[Start]
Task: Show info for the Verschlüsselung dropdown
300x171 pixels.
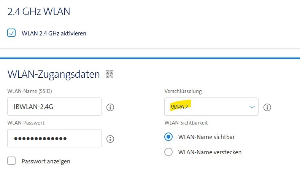Action: [x=267, y=107]
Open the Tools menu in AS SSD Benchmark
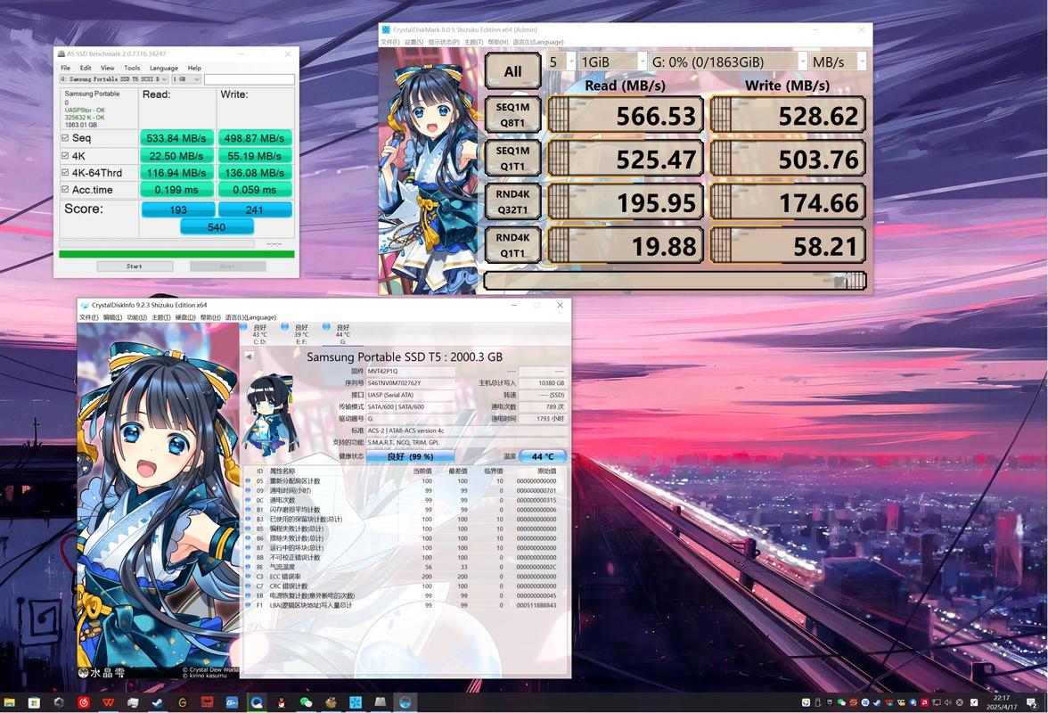Image resolution: width=1048 pixels, height=713 pixels. (x=132, y=68)
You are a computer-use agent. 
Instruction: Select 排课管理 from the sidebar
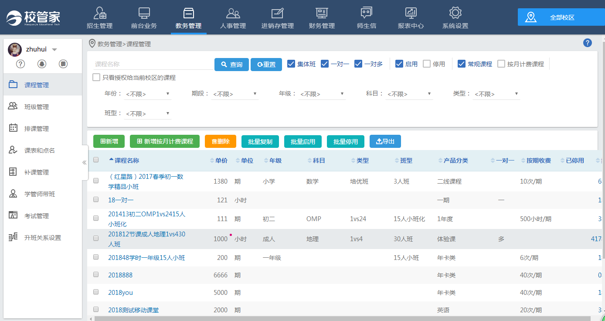[x=37, y=129]
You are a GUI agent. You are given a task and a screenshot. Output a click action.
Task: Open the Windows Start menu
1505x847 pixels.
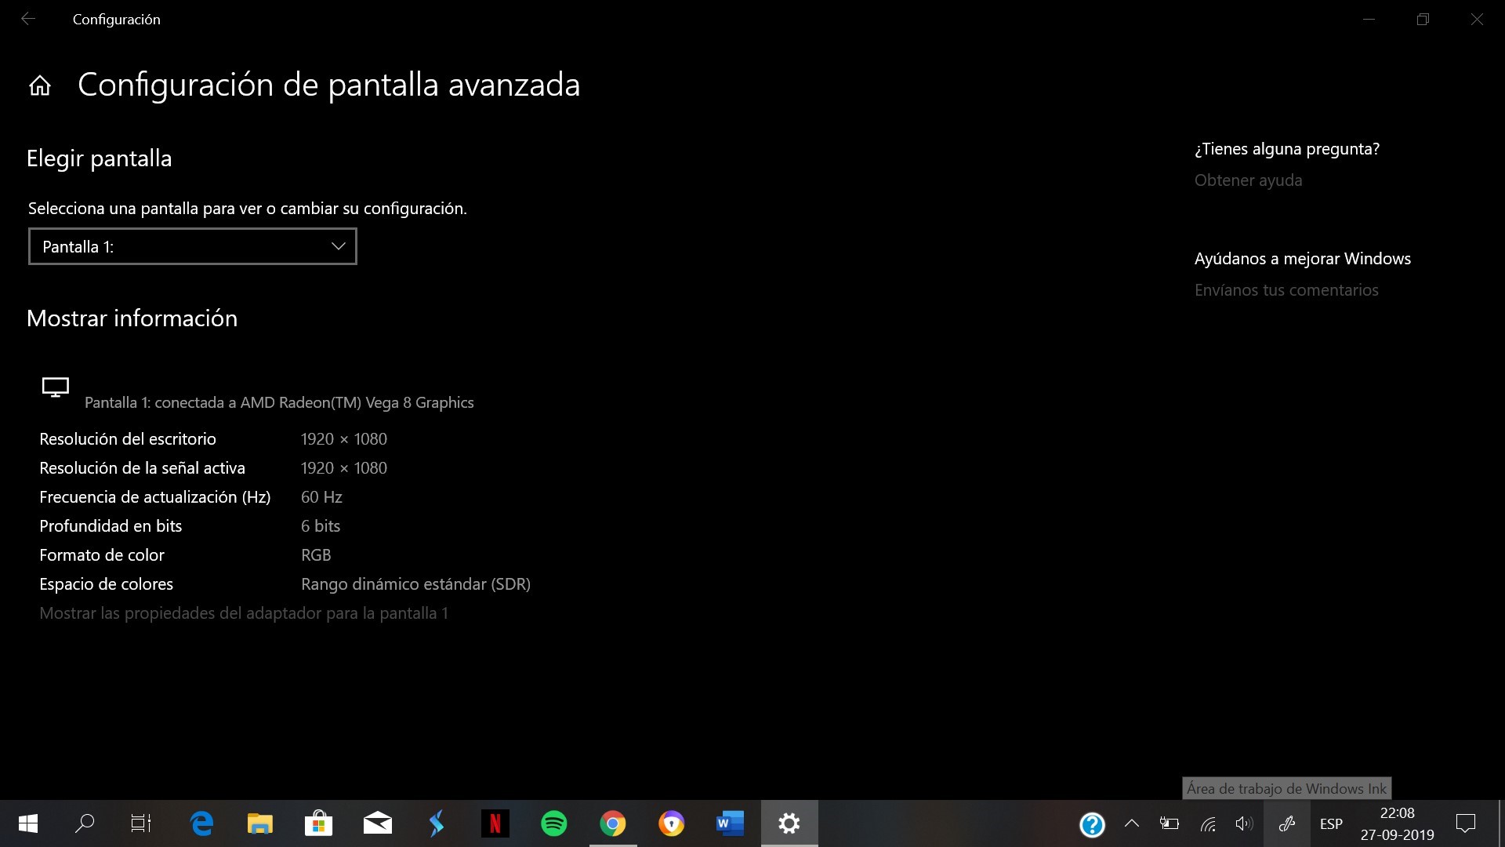pyautogui.click(x=27, y=823)
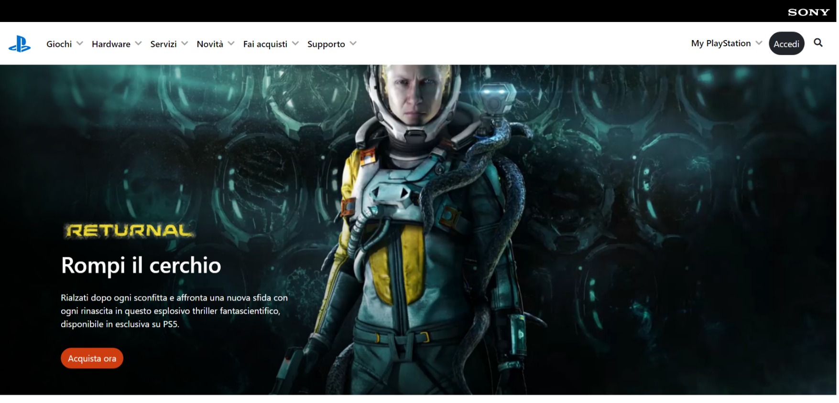Click the Sony logo in the top bar
The image size is (839, 403).
(x=808, y=12)
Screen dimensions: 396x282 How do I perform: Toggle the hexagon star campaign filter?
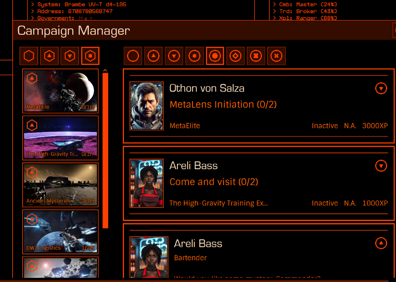pyautogui.click(x=90, y=56)
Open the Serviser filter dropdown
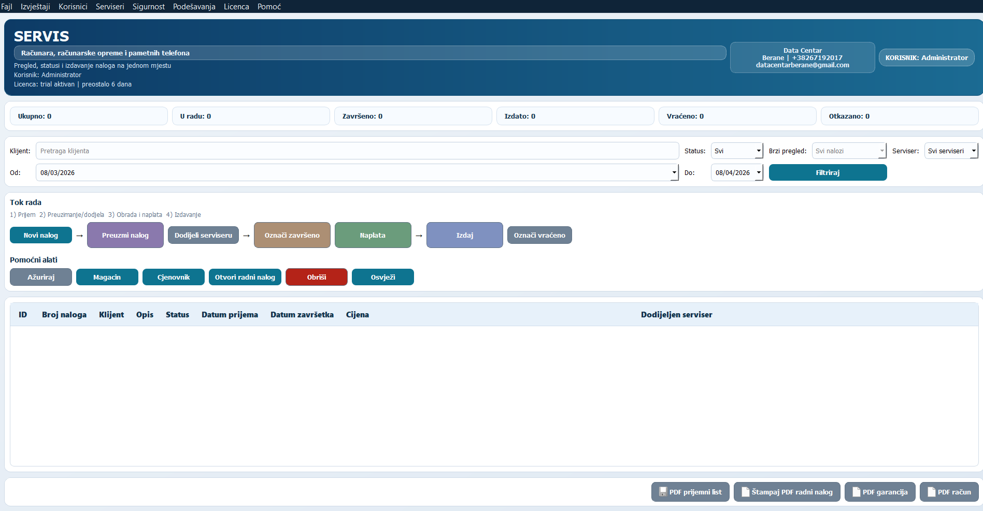Screen dimensions: 983x511 (x=974, y=151)
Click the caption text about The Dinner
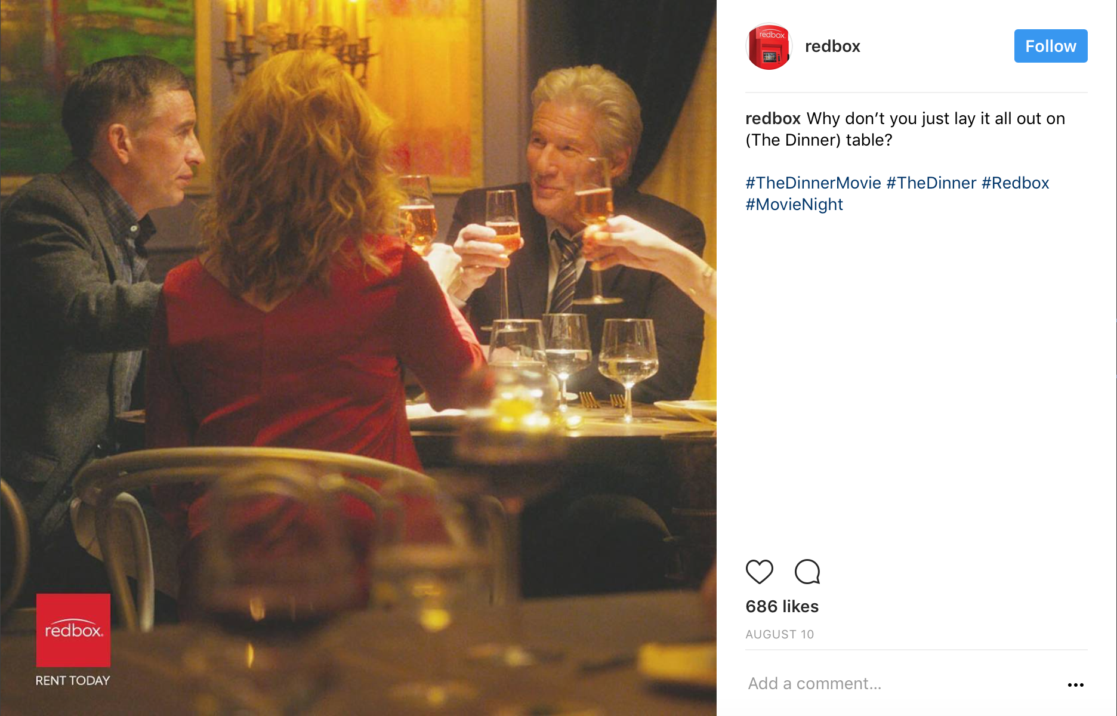Viewport: 1117px width, 716px height. [x=905, y=129]
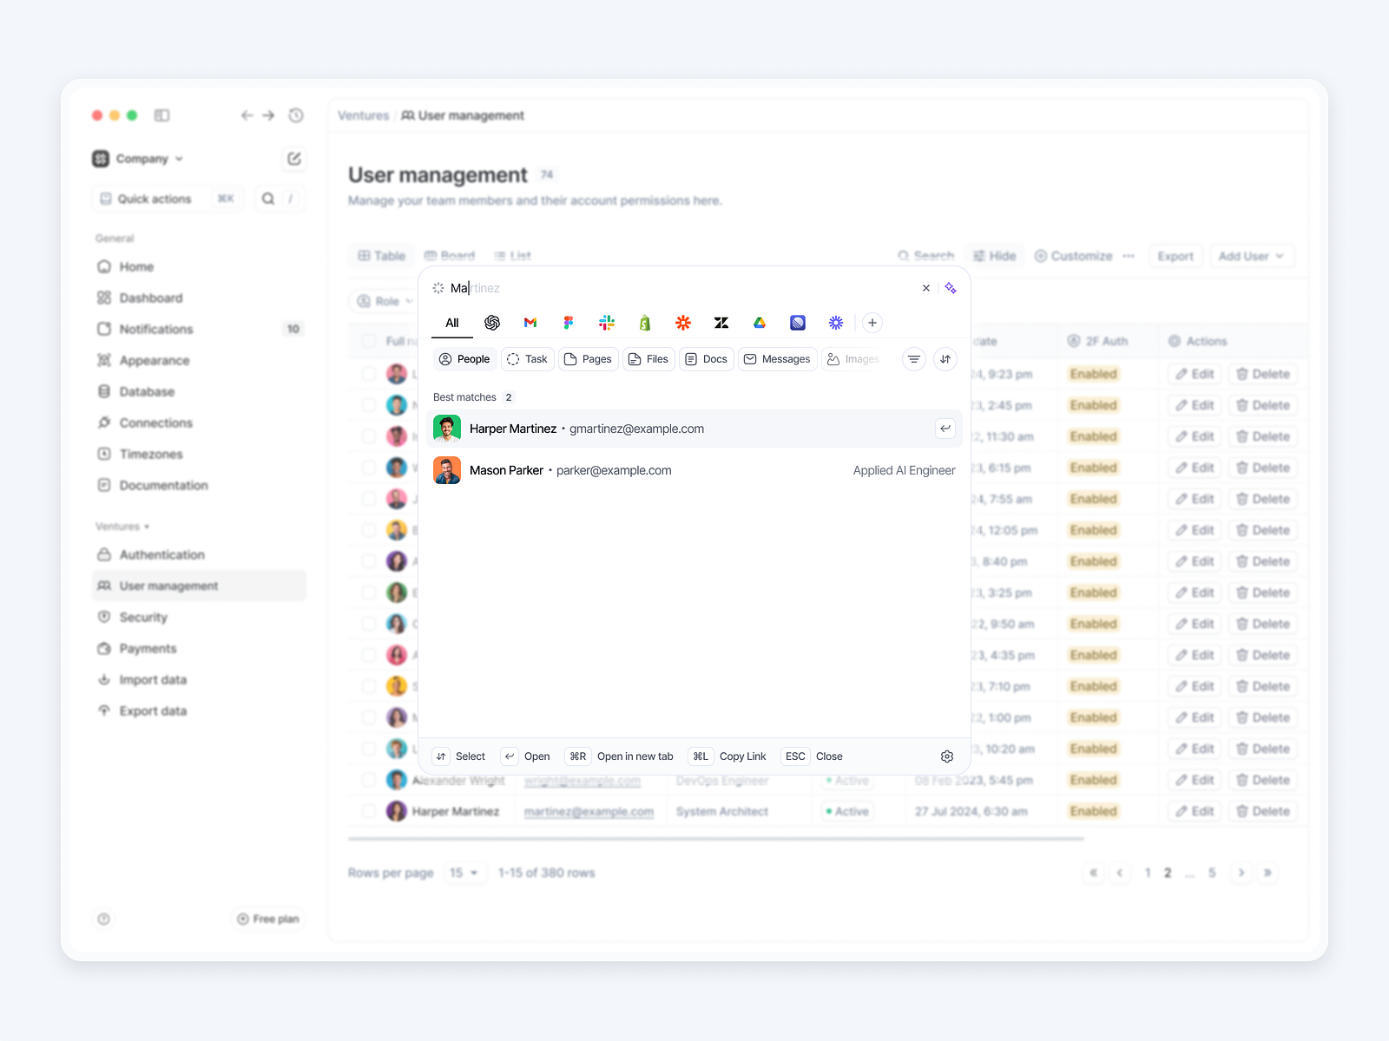
Task: Select the ChatGPT source icon
Action: [x=492, y=323]
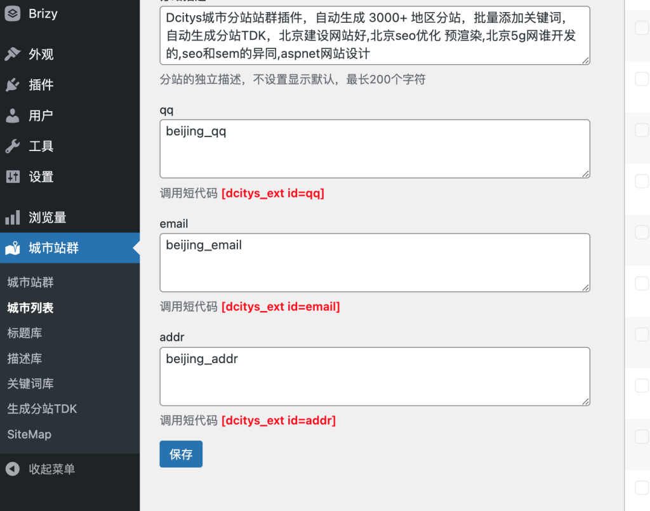This screenshot has height=511, width=650.
Task: Open the 描述库 submenu item
Action: [x=25, y=359]
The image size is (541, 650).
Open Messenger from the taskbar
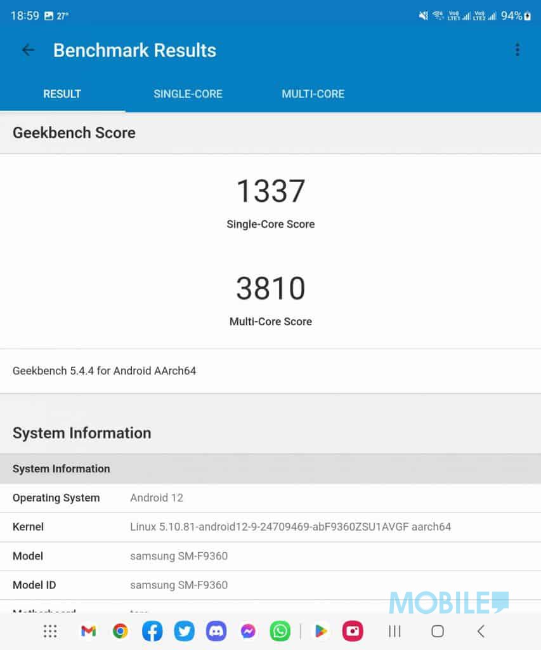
[End]
Set task> Set out every line of the listing above as a numbered list, skipping blank lines and leaving out the pictures.

Correct output>
1. Task: Show info for the Verschlüsselung dropdown
2. 300x171 pixels.
3. Action: [x=267, y=107]
4. Open the Tools menu in AS SSD Benchmark
5. Image resolution: width=1048 pixels, height=713 pixels. (x=132, y=68)
6. You are a computer-use agent. 
7. Instruction: Select 排课管理 from the sidebar
8. [x=37, y=129]
9. You are a GUI agent. You are given a task and a screenshot. Output a click action.
10. Task: Open the Windows Start menu
11. 1505x847 pixels.
12. pyautogui.click(x=27, y=823)
13. Click the Sony logo in the top bar
14. The image size is (839, 403).
15. (x=808, y=12)
16. Screen dimensions: 396x282 How do I perform: Toggle the hexagon star campaign filter?
17. pyautogui.click(x=90, y=56)
18. Open the Serviser filter dropdown
19. Screen dimensions: 983x511 (x=974, y=151)
20. Click the caption text about The Dinner
21. Viewport: 1117px width, 716px height. [x=905, y=129]
22. Task: Select the ChatGPT source icon
23. Action: [x=492, y=323]
24. This screenshot has height=511, width=650.
25. Task: Open the 描述库 submenu item
26. Action: [x=25, y=359]
27. The image size is (541, 650).
28. Open Messenger from the taskbar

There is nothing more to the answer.